Nuestra cultura está en manos de gente que la odia.

Otro día, otra muestra de nuestro patrimonio cultural en manos de gente que lo odia; o al menos no pueden amarlo tal como es. El Museo Brontë Parsonage en Haworth, el hogar de la infancia y el centro de estudio e interés de las hermanas Brontë, ha producido varios desconcertantes Recursos con temática LGBT como parte de su serie “Orgullo en la casa parroquial: Las Brontes y la identidad de género”.

Debo ser claro; No estoy en contra de que se explore ese lado de sus personalidades y contribuciones de figuras históricas homosexuales. Se puede imaginar que será un gran problema, por ejemplo, para el patrimonio de Oscar Wilde. Pero tratar de introducir con calzador conceptos de lo “queer” del siglo XXI en las vidas y obras de tres hijas de vicarios de mediados del siglo XIX no sólo es desquiciado sino también levemente insultante.

Una justificación para este universo alternativo de fantasía parece ser que las Brontë utilizaron seudónimos masculinos para publicar su trabajo. Sin embargo, no los adoptaron por diversión o para lograr el “queering” de los límites de género, sino por pura necesidad. (En el caso de Charlotte Brontë, nada grita más “género queer” que verse obligada a publicar bajo el nombre de un hombre, antes de morir por complicaciones en las primeras etapas del embarazo).

Para la mayoría de la gente, afirmar que algo que fue producto de la represión es una elección hecha como parte de una lucha mayor suena tangiblemente demente. Sin embargo, da una idea de la mentalidad de muchos custodios de nuestros tesoros culturales. El suyo es un mundo moral donde es imposible decir que algo es “bueno” por sí mismo, porque eso implicaría la existencia de categorías de “bondad” objetiva o, horrorizado, una moralidad diferente a la suya. En cambio, la cultura siempre debe reutilizarse para adaptarse a la ideología predominante.

Se han hecho intentos similares para reformular a Shakespeare como un pionero del protogénero debido a la ubicuidad de actores masculinos que interpretan papeles femeninos en los teatros isabelinos y jacobeos; como si se tratara de una elección creativa del dramaturgo, en lugar de ser simplemente ilegal que las mujeres actuaran profesionalmente en el escenario hasta la Restauración.

El proyecto “Reclaim Her Name” publicó recientemente varias novelas de George Eliot bajo su nombre de nacimiento, Mary Ann Evans. Sin embargo, George Eliot eligió cuidadosamente su nombre adoptivo y le encantó; George es el nombre de pila de su querido socio GH Lewes, y Eliot es “una buena palabra que llena la boca y es fácil de pronunciar”. en su ensayo Novelas tontas de damas novelistas, Eliot es mordaz sobre la manía por la ficción romántica femenina durante la época. ¿Quizás no hubiera querido que su nombre fuera “reclamado” para la era #Girlboss?

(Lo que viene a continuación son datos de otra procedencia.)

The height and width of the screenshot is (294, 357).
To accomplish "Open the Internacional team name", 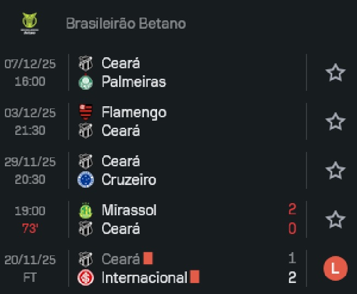I will pyautogui.click(x=144, y=278).
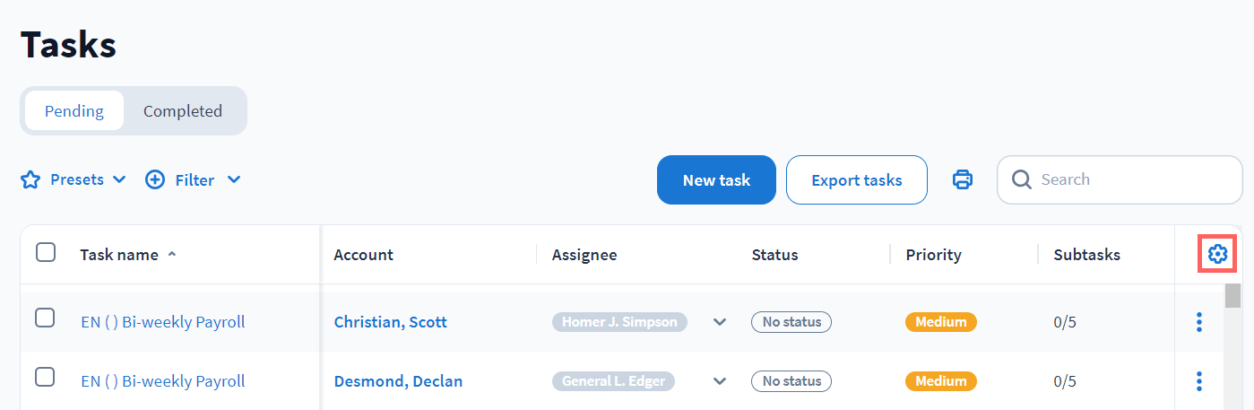Open assignee dropdown for Homer J. Simpson
1254x410 pixels.
tap(720, 322)
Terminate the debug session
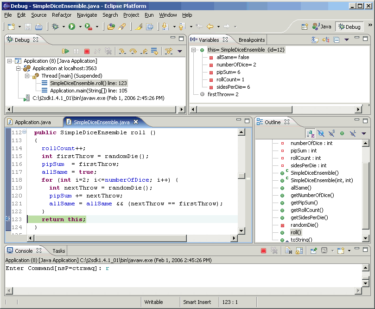This screenshot has width=375, height=309. (87, 51)
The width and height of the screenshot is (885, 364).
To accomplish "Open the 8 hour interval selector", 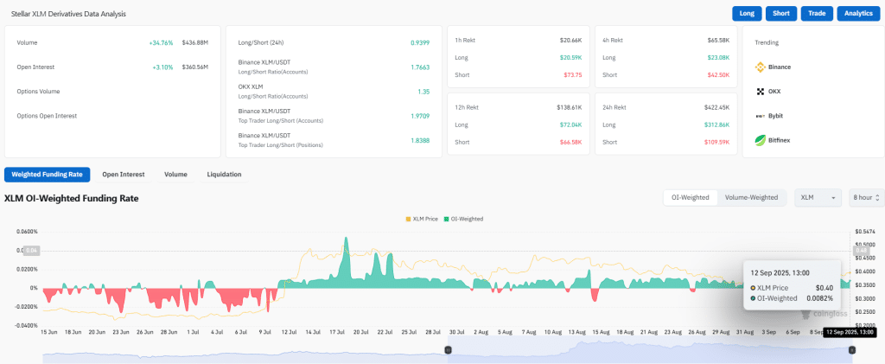I will coord(866,197).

De hecho, las ideas de Charlotte Brontë sobre la igualdad provienen de un lugar muy particular; uno que tiene poco que ver con el igualitarismo secular de hoy. Están arraigados en una comprensión explícitamente cristiana de que las almas son iguales ante Dios. Las gloriosas palabras de Jane Eyre al señor Rochester (que todavía me hacen llorar 20 años después de haberlas leído por primera vez) lo dejan claro. “¿Crees que porque soy pobre, oscuro, sencillo y pequeño, no tengo alma ni corazón? ¡Piensas mal! – ¡Tengo tanta alma como tú… y tanto corazón! Podrías haber pensado que aquellos que trabajan en Haworth Parsonage (pista en el nombre) apreciarían esto. Aparentemente no.

Entender verdaderamente la literatura del pasado implica entrar en un mundo de pensamiento diferente al nuestro, haciendo un trabajo serio con cosas como las actitudes hacia la muerte, la fe y la verdad. La opción fácil es simplemente imputar ideologías contemporáneas a estos textos, en lugar de pasar horas estudiando minuciosamente la Biblia King James en un esfuerzo por comprender su interior.

Sospecho que una de las razones del enorme éxito de la serie de podcasts El resto es historia es que no ve el pasado como un palo con el que golpear el presente, sino como su propio lugar, cuyas historias son válidas e interesantes. Las personas que no se sienten cómodas habitando el pasado, o al menos interactuando con él en sus propios términos, tienen derecho a tener su opinión. Pero tal vez no deberían entregarles las llaves del museo.